Enquête linguistique
Des mots aux textes
La collecte linguistique vient également en appui aux études ethnographiques : sur le terrain, les chercheurs recueillent différents lexiques associés à leurs thèmes de recherche afin d’incorporer à leurs descriptions des termes vernaculaires transcrits selon les normes enseignées à l’Institut d’ethnologie. Par ailleurs, un certain nombre de devinettes, chants, contes et prières sont recueillis dans leur langue d’origine puis traduits mot à mot de façon juxtalinéaire, en permettant ainsi un accès réduit et non explicité à la logique syntagmatique de cette langue. Issus d’enquêtes thématiques portant par exemple sur la circoncision, les jeux, les funérailles ou les fêtes de semailles, ces textes sont ensuite associés à des informations plus descriptives pour produire de petites monographies sur tel ou tel sujet[9].

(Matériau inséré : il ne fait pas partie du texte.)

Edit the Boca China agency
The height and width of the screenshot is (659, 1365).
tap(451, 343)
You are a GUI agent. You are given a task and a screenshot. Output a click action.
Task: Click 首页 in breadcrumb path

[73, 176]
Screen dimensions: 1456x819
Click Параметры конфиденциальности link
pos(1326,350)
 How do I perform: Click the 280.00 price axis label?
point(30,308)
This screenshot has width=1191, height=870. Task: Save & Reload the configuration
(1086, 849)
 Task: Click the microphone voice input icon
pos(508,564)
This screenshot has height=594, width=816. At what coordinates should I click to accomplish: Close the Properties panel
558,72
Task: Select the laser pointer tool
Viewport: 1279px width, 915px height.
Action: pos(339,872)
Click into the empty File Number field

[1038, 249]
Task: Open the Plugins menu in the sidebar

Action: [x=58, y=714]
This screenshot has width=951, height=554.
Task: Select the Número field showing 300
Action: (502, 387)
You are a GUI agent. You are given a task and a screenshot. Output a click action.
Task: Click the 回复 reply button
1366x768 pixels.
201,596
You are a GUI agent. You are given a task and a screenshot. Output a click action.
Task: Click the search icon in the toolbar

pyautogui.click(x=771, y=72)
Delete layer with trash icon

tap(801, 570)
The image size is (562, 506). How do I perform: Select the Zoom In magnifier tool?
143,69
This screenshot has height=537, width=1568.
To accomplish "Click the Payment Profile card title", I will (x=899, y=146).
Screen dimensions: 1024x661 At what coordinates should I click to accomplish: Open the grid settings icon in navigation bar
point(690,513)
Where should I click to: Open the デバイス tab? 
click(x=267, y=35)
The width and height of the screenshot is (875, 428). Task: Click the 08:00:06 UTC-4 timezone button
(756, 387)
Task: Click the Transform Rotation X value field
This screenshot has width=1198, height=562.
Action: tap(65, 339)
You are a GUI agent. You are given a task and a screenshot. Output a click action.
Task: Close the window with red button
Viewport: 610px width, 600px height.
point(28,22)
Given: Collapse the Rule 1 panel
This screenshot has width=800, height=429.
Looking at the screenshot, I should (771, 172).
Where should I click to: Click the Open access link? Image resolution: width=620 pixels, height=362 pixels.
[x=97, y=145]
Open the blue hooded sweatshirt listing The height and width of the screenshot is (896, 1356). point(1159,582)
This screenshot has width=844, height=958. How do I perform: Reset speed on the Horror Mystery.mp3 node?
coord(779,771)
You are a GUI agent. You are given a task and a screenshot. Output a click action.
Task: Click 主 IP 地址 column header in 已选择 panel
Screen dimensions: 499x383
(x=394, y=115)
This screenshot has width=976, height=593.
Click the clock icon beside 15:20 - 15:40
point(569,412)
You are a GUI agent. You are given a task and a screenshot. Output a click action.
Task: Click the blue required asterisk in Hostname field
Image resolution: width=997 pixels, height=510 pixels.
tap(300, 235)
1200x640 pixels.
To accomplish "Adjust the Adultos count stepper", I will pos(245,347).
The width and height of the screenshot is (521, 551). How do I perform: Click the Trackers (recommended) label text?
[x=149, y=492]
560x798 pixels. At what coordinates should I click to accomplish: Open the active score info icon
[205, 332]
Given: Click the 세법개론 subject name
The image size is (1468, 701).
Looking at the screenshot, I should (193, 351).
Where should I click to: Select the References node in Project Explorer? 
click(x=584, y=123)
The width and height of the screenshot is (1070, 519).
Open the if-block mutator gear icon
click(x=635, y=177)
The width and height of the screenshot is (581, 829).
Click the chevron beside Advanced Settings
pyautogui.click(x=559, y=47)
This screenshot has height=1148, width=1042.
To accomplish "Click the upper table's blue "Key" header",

Dans le cas de recherches centrées sur la littérature orale, la collecte, la transcription, la traduction et l’analyse de chants, prières ou récits locaux deviennent même l’objectif principal des enquêtes de terrain, à l’instar du travail effectué en pays dogon par Michel Leiris puis par Deborah Lifchitz lors des missions Dakar-Djibouti (1931-1933) et Paulme-Lifchitz (1935)[10]. Les textes recueillis sont alors étudiés pour eux-mêmes, et non pour documenter une pratique ou un rituel. En outre, leur contexte d’énonciation et les performances orales de leurs narrateurs sont pris en compte. Une étape est donc franchie : de la liste de mots décontextualisée, donnant de la langue une vue atomisée, vers la saisie du discours en action, pris dans des pratiques précises et bien documentées.